Visualization of Moderating Effects.
Overview of Results and Findings.
Notes: We only consider previous research on the effects of digital signage at the point of sale in this table.
Additional Interaction Effects
We further find a negative wearout campaign × exposed effect (β = −.025, p < .001, OR = .975) and a positive learning × exposed effect (β = .034, p < .001, OR = 1.034). That is, the same campaign becomes less effective over time, but digital signage generally becomes more effective. We also find negative rain × exposed (β = −.056, p < .001, OR = .945) and human presence × exposed (β = −.112, p < .001, OR = .894) effects, providing additional support for the weather effect and suggesting that human presence in the ad takes focus away from the product, thereby diminishing persuasion.
We report further analyses in Web Appendix K, including day-of-week dummies, time-of-day dummies, and potential three-way interactions. Results using day-of-week dummies generally confirm our main analyses. The exposure effect is stronger on Saturdays with 11%, and most weekdays do not differ, except Tuesdays with an exposure effect of 13%. This finding might reflect synergies with the retailer's weekly leaflet, which is updated each Tuesday.

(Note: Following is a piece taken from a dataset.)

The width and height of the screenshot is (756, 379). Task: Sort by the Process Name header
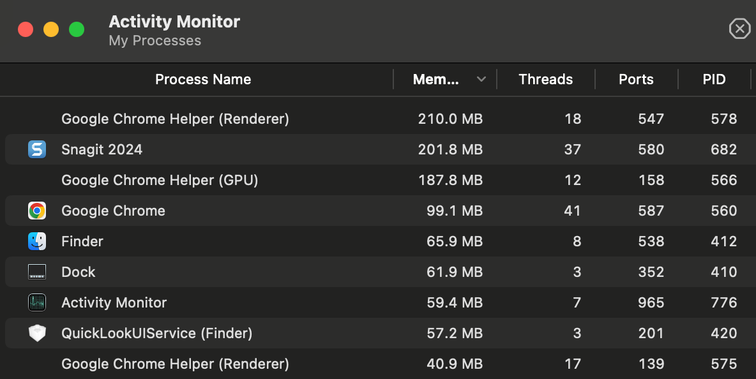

A robustness test with time-of-day dummies generally confirms a linear positive effect with one notable exception: The exposure effect is very high at 8 a.m., reaching 31%, then drops to a minimum around lunchtime, before it increases again in the afternoon and evening. Perhaps shoppers need stimulation first thing in the morning, leading them to engage in more variety-seeking behavior. If consumers need stimulation in the early morning, they may be more (less) receptive to ads for hedonic (utilitarian) products. We find a negative three-way interaction for exposed × time of day × product type (β = −.007, p = .001, OR = .993), such that the increase during the day is indeed higher for utilitarian products.
Consumers tend to be busier during weekdays, so they may be more receptive to hedonic products. However, we find no three-way interaction for exposed × weekend × product type (β = −.017, p = .338). That is, the product type effects do not differ between weekdays and weekends.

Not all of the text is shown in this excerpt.